> **Set of tasks**:
1 > Please list every generation named in the conversation transcript about American living standards.
2 > Extend the conversation transcript about American living standards, picking up right after its last line.

> **Passage provided**:
BEGIN

Because there's still some kind of cabal in control of the system, and as you said, they're setting the Overton window of what's even allowed.
But if we don't radically reform this system, is it true that one day the American people wake up impoverished in their own country?
Yes.
Yeah, I mean, I think a lot of people are waking up impoverished.
If you look at the standard of living that the Generation Z is enjoying relative to what I enjoyed in Generation X or what the baby boomers enjoyed, and Generation Alpha is going to have it even worse off.
And it's like our entire elite infrastructure is gaslighting our young people and telling them, no, the problem is you.
Well, it's not.
It's not them.
They're just living through the consequences of 50 years of bad decisions more.
Yeah, that's a really good point.
If you think about the number of labor hours that it takes to purchase a home, for example, a starter home.
When my wife and I purchased our first home decades ago, I think we bought it for $140,000, which was a lot of money in the 1990s, and we paid it off in like five or six years.

END

> **Extracted entries**:
BEGIN

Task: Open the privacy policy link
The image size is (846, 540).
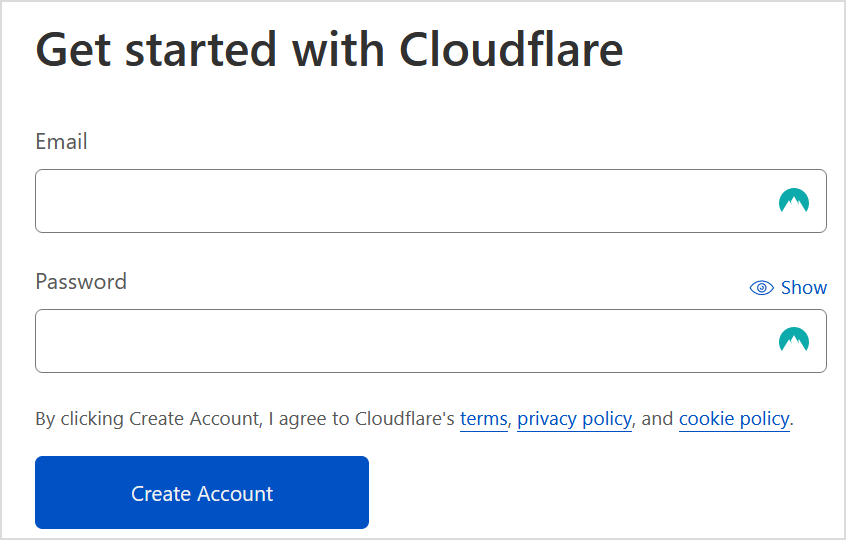Action: pos(574,419)
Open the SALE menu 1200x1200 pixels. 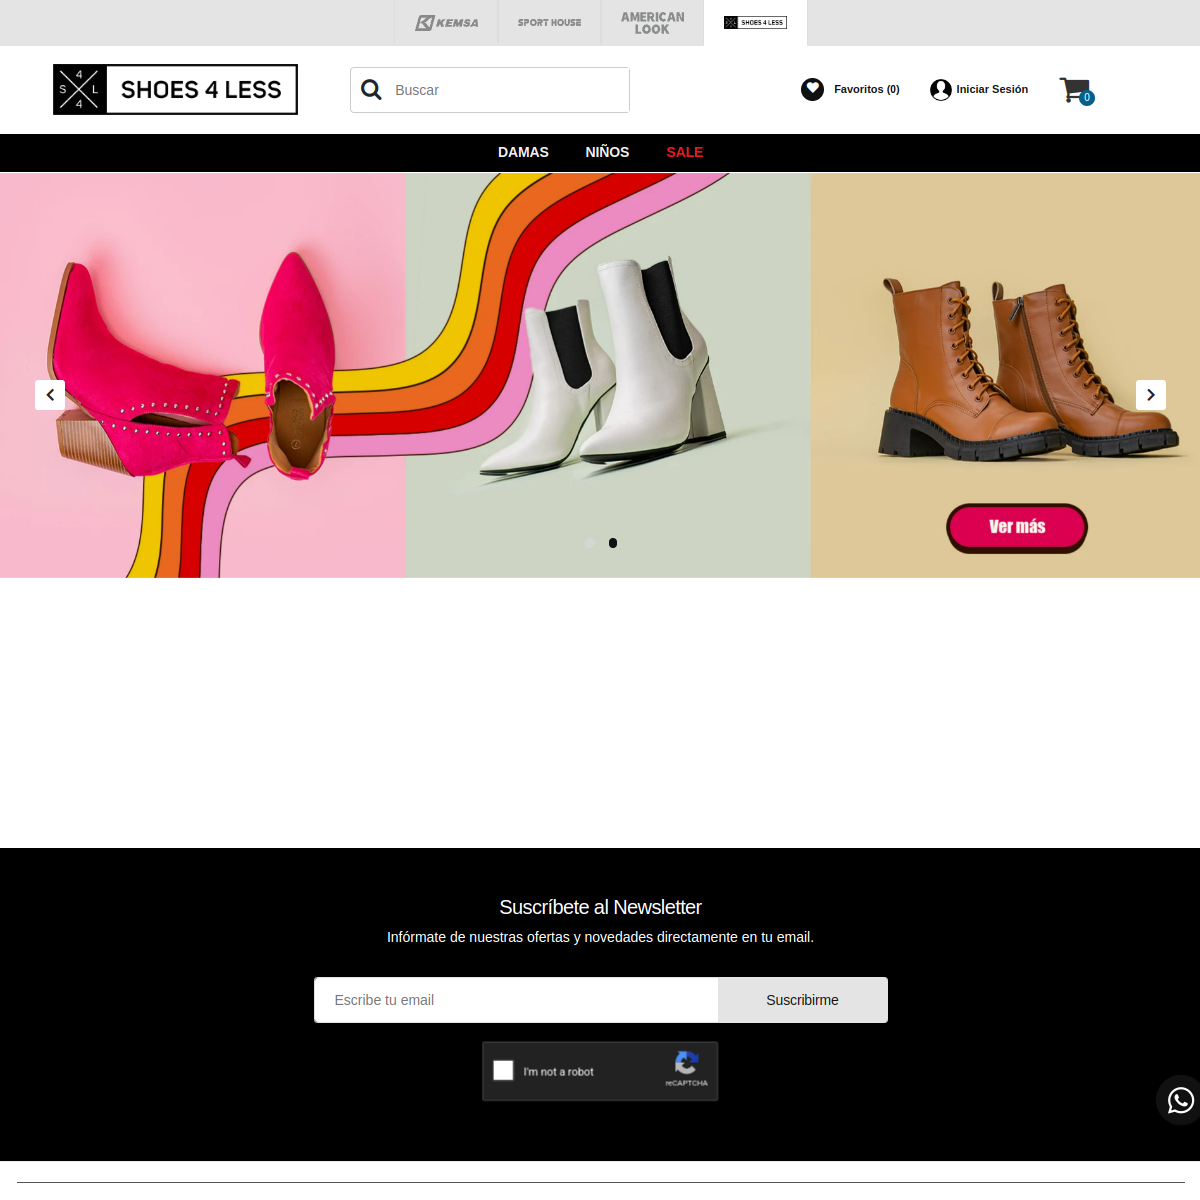685,152
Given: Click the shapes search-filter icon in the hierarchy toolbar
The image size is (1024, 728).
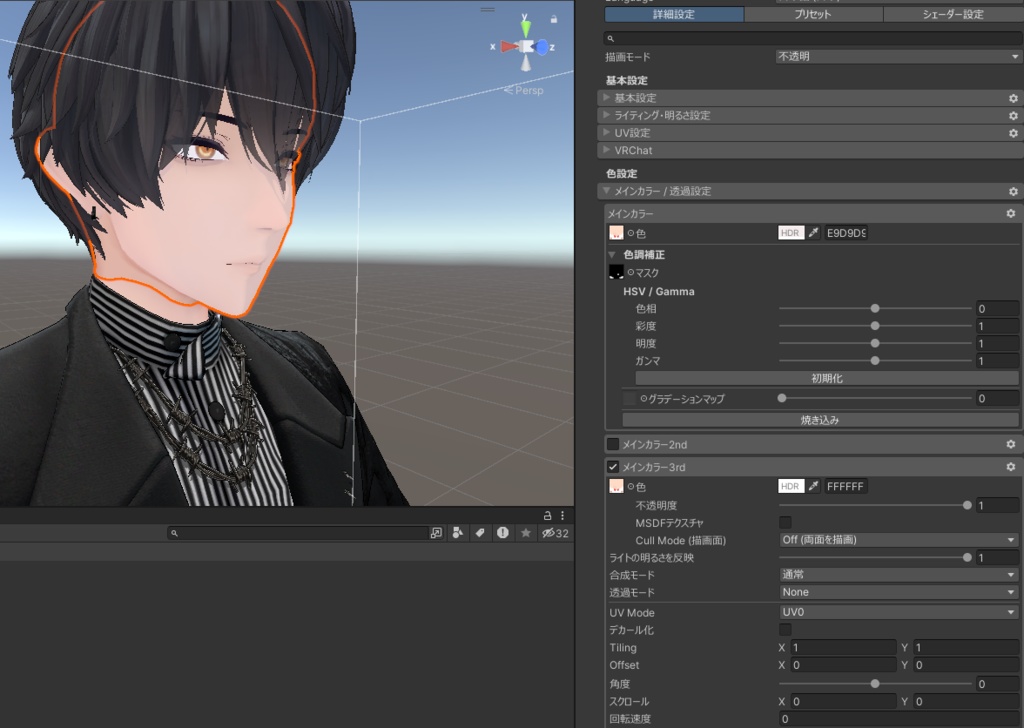Looking at the screenshot, I should 457,533.
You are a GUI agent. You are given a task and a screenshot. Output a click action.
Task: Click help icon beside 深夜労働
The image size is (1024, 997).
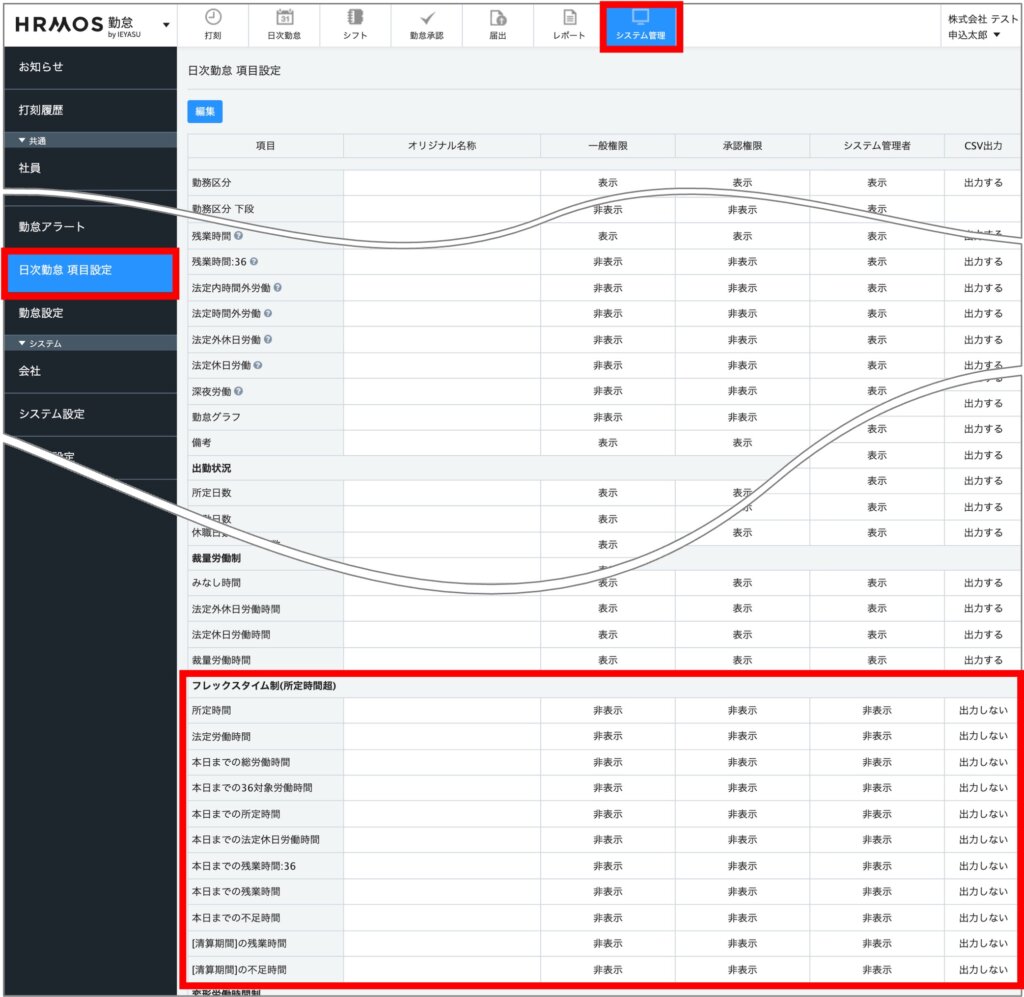point(238,391)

END

> **Responses to the exercise**:
1 > Generation Z, Generation X, the baby boomers, Generation Alpha

2 >
We just paid it off early.
Today, we could not do that.
Even if we earned the same relative amount, the house would cost triple that or quadruple that.
So I can imagine a young couple or a young...
Person starting out, they're looking at what it costs to buy a house versus what they take home after taxes.
They're like, this is never going to fly.
And they're right.
It's never going to work.
The dollar's lost so much value.
Right.
And ironically, part of the reason the housing prices have appreciated so much is because of the petrodollar, because investing in U.S. real estate is one of the best ways of recycling petrodollars.
If you're an oil-producing nation and you end up with a surplus of dollars after selling your oil, what do you do?
You buy U.S. stocks and you buy U.S. real estate.
We have entire portions of Miami are essentially...
Owned by foreigners and largely unoccupied most of the year.
And this is a problem in a lot of our cities as well.
Yeah, the young people are already becoming impoverished.
It just hasn't caught up yet with the older people.
I know myself, I couldn't afford the house I currently live in if I had to go buy it now.
Well, and this is true among many farmers as well.
So you look at the food supply, where does the food come from?
Obviously the farms, but once the current farmers, if they pass away and it goes to the next generation after inheritance taxes...
Because the exemption is not very large now compared to the value of a farm, then the farms have to be sold off to pay the taxes on them.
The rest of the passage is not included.